### [Passage]
- - -
Form 8-K



Washington, D.C. 20549



Pursuant to Section 13 or 15(d) of the

Securities and Exchange Act of 1934

Date of Report (date of earliest event reported): March 29, 2006


(Exact Name of Registrant as Specified in Its Charter)


Delaware   1-32583   13-3391527
(State or Other
Jurisdiction of
  (Commission File
  (IRS Employer
Identification No.)

4670 S. Fort Apache Road, Suite 190

Las Vegas, Nevada 89147

(Address of principal executive office)

Registrant’s telephone number, including area code: (702) 221-7800

Check the appropriate box below if the Form 8-K is intended to simultaneously satisfy the filing obligation of the registrant under any of the following provisions:


¨ Written communications pursuant to Rule 425 under the Securities Act (17 CFR 230.425)


¨ Soliciting material pursuant to Rule 14a-12 under the Exchange Act (17 CFR 240.14a-12)
- - -
### [Entries supplied]
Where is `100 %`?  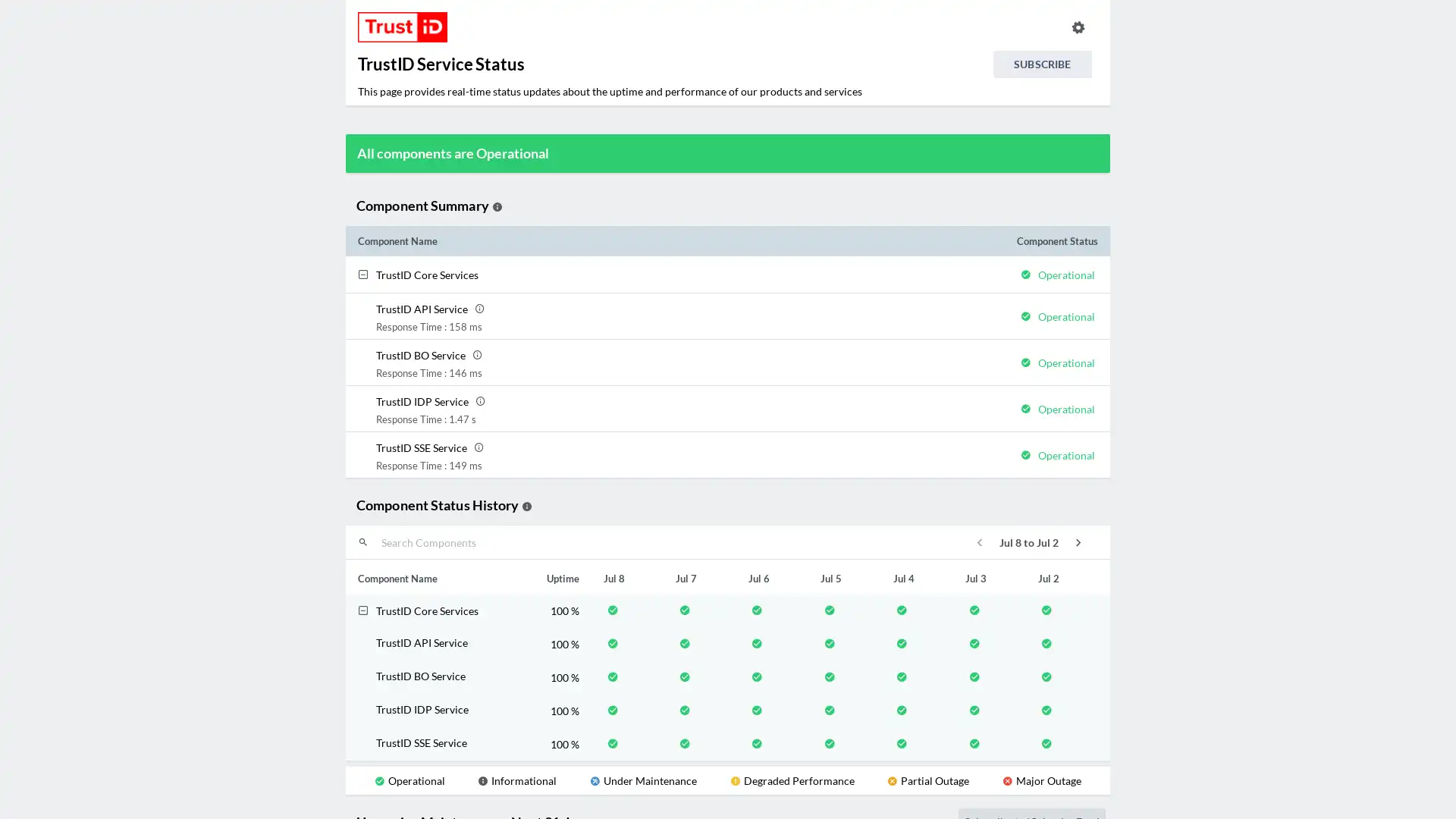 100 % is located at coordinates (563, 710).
- - -
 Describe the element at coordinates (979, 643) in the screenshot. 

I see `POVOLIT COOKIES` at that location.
- - -
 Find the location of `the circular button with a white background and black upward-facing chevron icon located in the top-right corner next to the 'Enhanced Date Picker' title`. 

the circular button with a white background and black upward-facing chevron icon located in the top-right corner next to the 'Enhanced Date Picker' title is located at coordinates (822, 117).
- - -
### [Task to complete]
What telephone number, including area code, does the Form 8-K list for the registrant?

### [Worked solution]
(702) 221-7800